Hi there,
so I don't know how this should behave... to be honest.
I don't know if we do something on the whiteboard to alter this behavior
or if this is just the way the CXF implementation works.
For what I can see we just register CXF ClientBuilderImpl to be used, so
I am guessing this is CXF behaviour.
If this is the default behaviour you will probably need to find how to
alter that on CXF implementation if there is no JAX-RS way of doing it.

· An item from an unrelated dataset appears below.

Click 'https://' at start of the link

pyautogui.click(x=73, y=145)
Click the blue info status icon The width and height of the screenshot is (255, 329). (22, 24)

Sorry I can't be of more help.
Carlos.
El 10/12/19 a las 18:49, Markus Rathgeb escribió:
Hi,
I have a question about the UriBuilder provided by the Aries JAX-RS
Whiteboard implementation.
Assume a very simple REST endpoint:
===
@Component(service = { Resource.class }, scope = ServiceScope.PROTOTYPE)
@JaxrsResource
public class Resource {
@POST
@Path("create")
@Produces(MediaType.APPLICATION_JSON)
public Object createTest(@Context final UriInfo uriInfo) {
final URI uri =
uriInfo.getBaseUriBuilder().path("foo").path("bar").build();
return Response.created(uri).build();
}
}
===
If I call the post method of that endpoint using the URL
"http://localhost:8080/create" I get a created location that looks
like "http://localhost:8080/foo/bar".
All fine.
===
$ curl -v -X POST http://localhost:8080/create
* Trying ::1:8080...
* TCP_NODELAY set
* Connected to localhost (::1) port 8080 (#0)
POST /create HTTP/1.1
Host: localhost:8080
User-Agent: curl/7.67.0
Accept: */*
* Mark bundle as not supporting multiuse
< HTTP/1.1 201 Created
< Date: Tue, 10 Dec 2019 17:41:47 GMT
< Location: http://localhost:8080/foo/bar
< Content-Length: 0
<
* Connection #0 to host localhost left intact
===
But, I would expect if I access the endpoint using the IP instead of
the hostname "http://127.0.0.1:8080/create" the created response's
location should look like "http://127.0.0.1:8080/foo/bar".
But that is not the case...
The response provides "http://localhost:8080/foo/bar"
===
curl -v -X POST http://127.0.0.1:8080/create
* Trying 127.0.0.1:8080...
* TCP_NODELAY set
* Connected to 127.0.0.1 (127.0.0.1) port 8080 (#0)
POST /create HTTP/1.1
Host: 127.0.0.1:8080
User-Agent: curl/7.67.0
Accept: */*
* Mark bundle as not supporting multiuse
< HTTP/1.1 201 Created
< Date: Tue, 10 Dec 2019 17:44:00 GMT
< Location: http://localhost:8080/foo/bar
< Content-Length: 0
<
* Connection #0 to host 127.0.0.1 left intact
===
I the website that is accessed using 127.0.0.1 provides a location
using localhost and that one is used by the browser, the browser fails
because of CORS.
Why is not the host of the request used if a new URI is build that way?